Sem pressão social, a “marcha por dentro das instituições” será recuperada pelo sistema. Na verdade, na situação atual do nosso sistema político, qualquer marcha por dentro das instituições só faz sentido se acompanhada por um movimento pela criação de novas instituições, mais democráticas e menos vulneráveis à privatização da esfera pública que caracteriza a atuação dos velhos atores políticos.
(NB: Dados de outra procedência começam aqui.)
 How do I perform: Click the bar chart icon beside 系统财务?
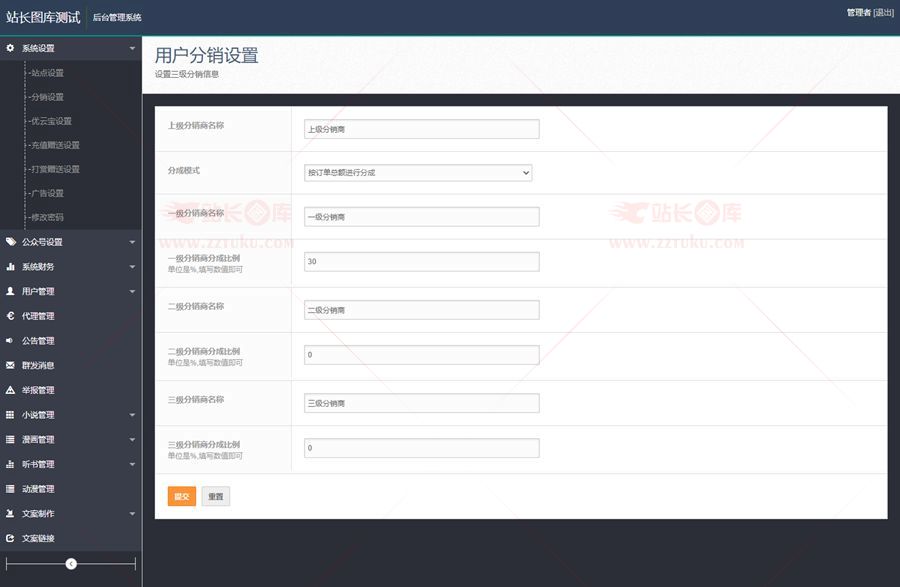pos(10,267)

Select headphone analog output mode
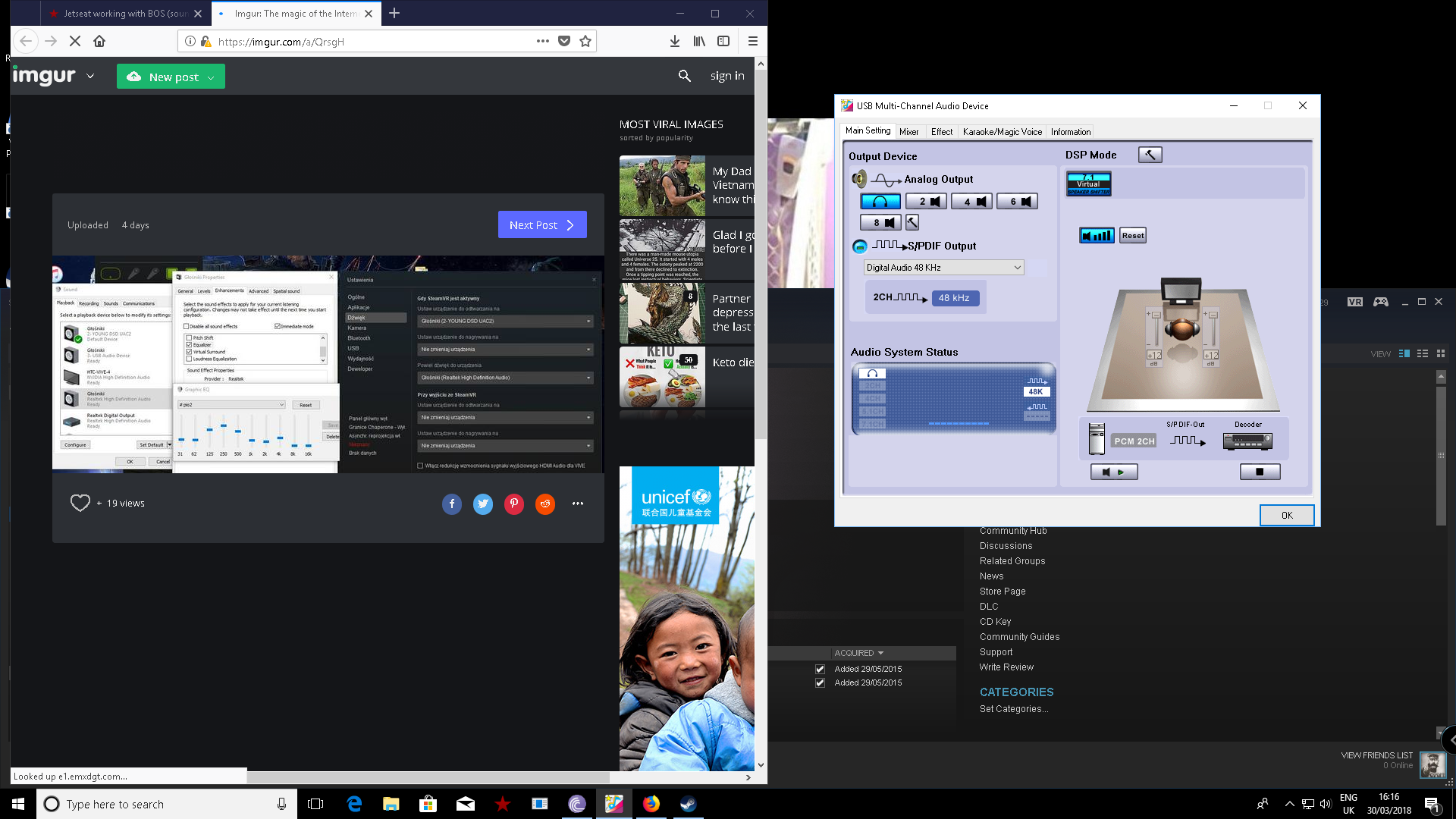coord(880,202)
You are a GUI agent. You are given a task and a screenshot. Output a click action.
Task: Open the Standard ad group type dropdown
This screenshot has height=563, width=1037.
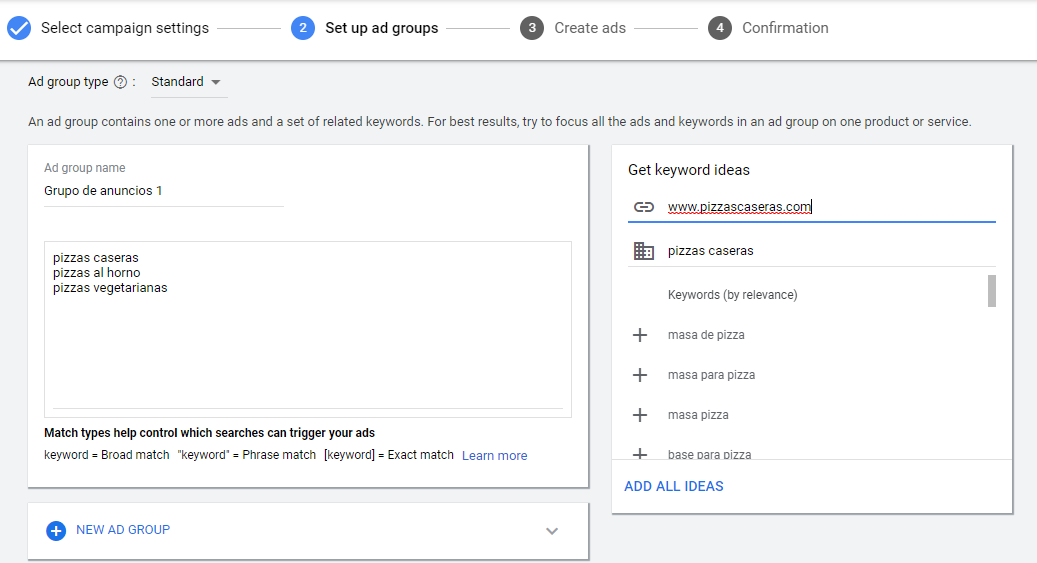coord(187,82)
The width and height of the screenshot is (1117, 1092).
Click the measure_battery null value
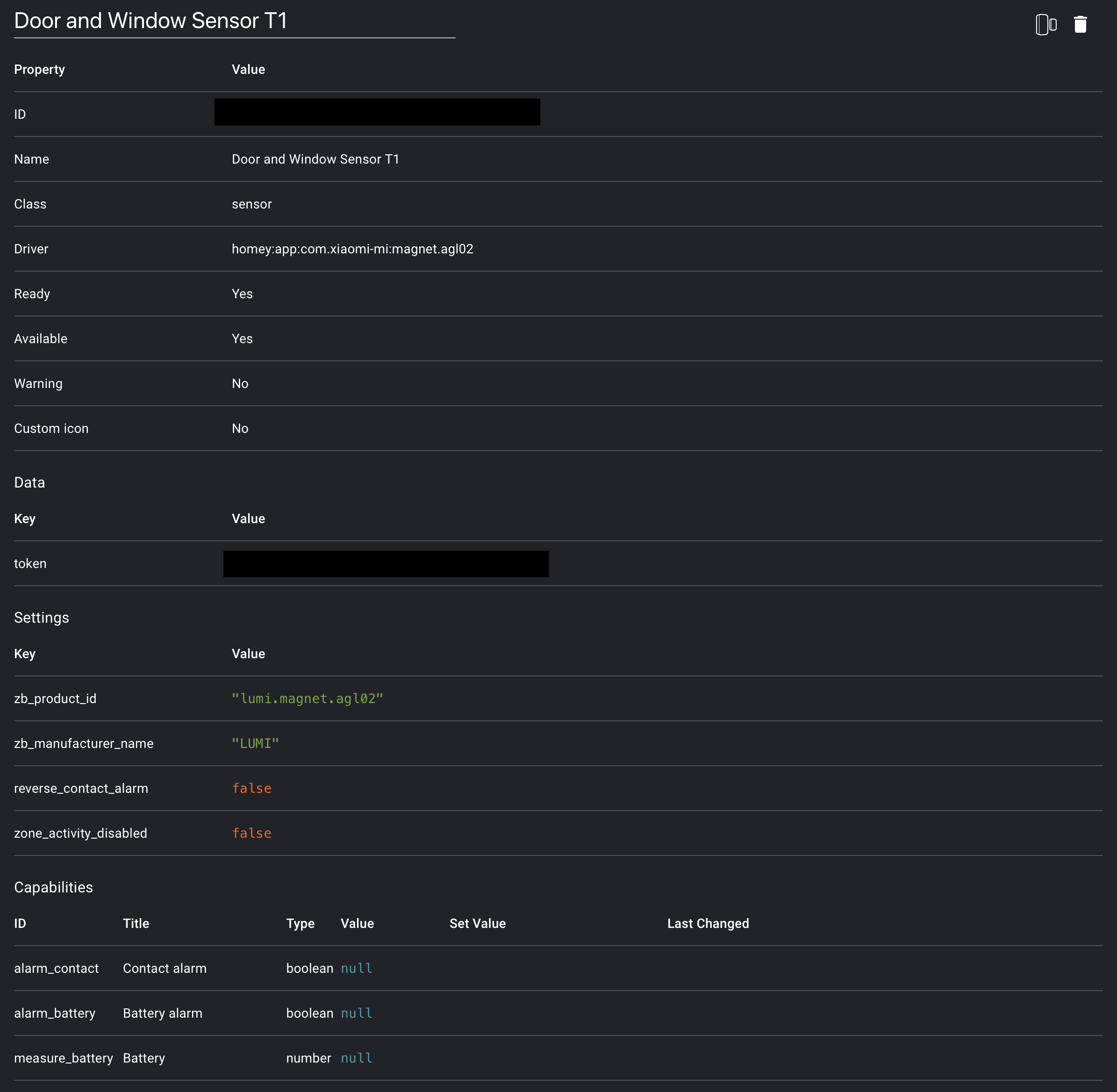357,1057
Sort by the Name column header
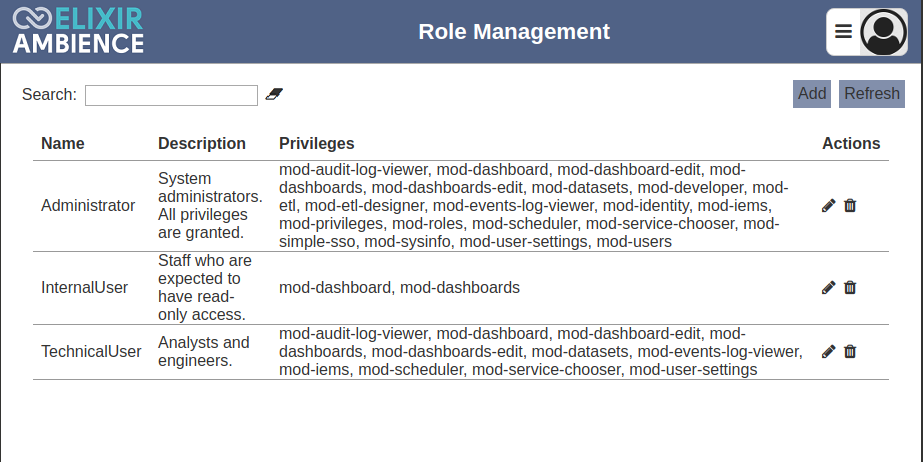923x462 pixels. [63, 144]
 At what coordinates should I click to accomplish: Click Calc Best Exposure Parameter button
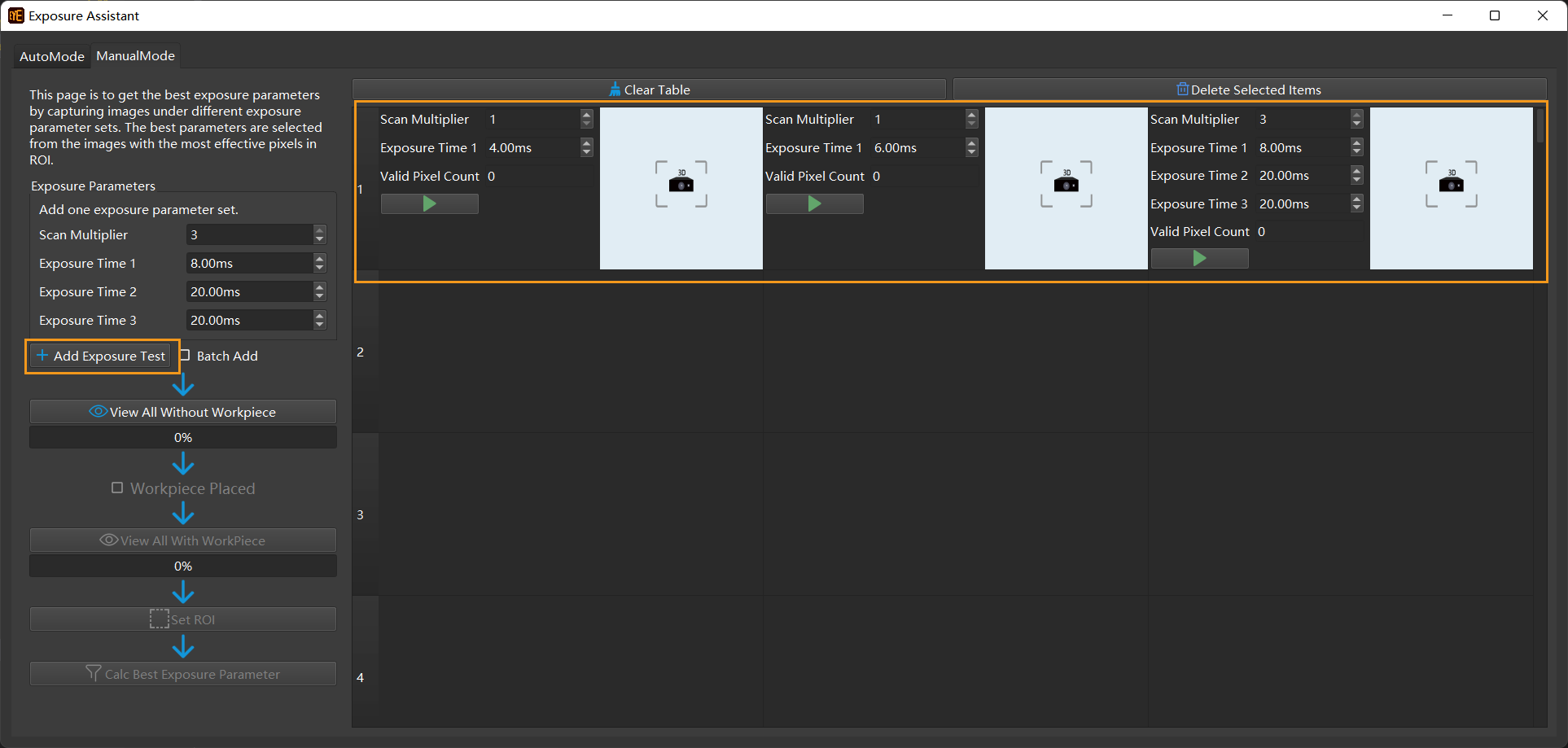click(x=183, y=674)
É claro que há uma ameaça mais grave à democracia se as instituições forem derruídas. Aqui temos um problema ainda maior do que a domesticação de alguns atores como o MBL: os movimentos que lutaram pelo impeachment e que não tinham o menor compromisso com a democracia e que continuam pregando intervenção militar ou qualquer outro tipo de quebra da institucionalidade. A luta pelo impeachment reuniu vários tipos de grupos e pessoas para os quais a democracia não é um valor, como – dentre outros – olavistas, bolsonaristas, monarquistas tipo TFP, nacionalistas militaristas e, por último, os ratos que abandonaram o navio na undécima hora: políticos fisiológicos de todos os matizes que, na década passada, apoiaram o PT e integraram seus governos. Esse pessoal – em grande parte – foi aglomerado circunstancialmente por bandeiras anti-PT ou por plataformas ingênuas e moralistas de limpar a política da corrupção e eliminar os maus da vida pública, mas não por propostas de democratização do regime político. É um contingente minoritário, por certo. Mas com o refluxo dos movimentos que, mal ou bem, tinham a democracia como referência, eles adquirem mais chances de poluir o ambiente político e, inclusive, de se constituir como um inimigo principal e providencial para a recuperação do PT. É a direita com a qual a esquerda sempre sonhou, não porque convertível às propostas ditas progressistas (pelo contrário) e sim porque fornece o necessário contra-ponto para que os petistas e seus aliados – perante os seus descalabros – se apresentem como uma alternativa razoável.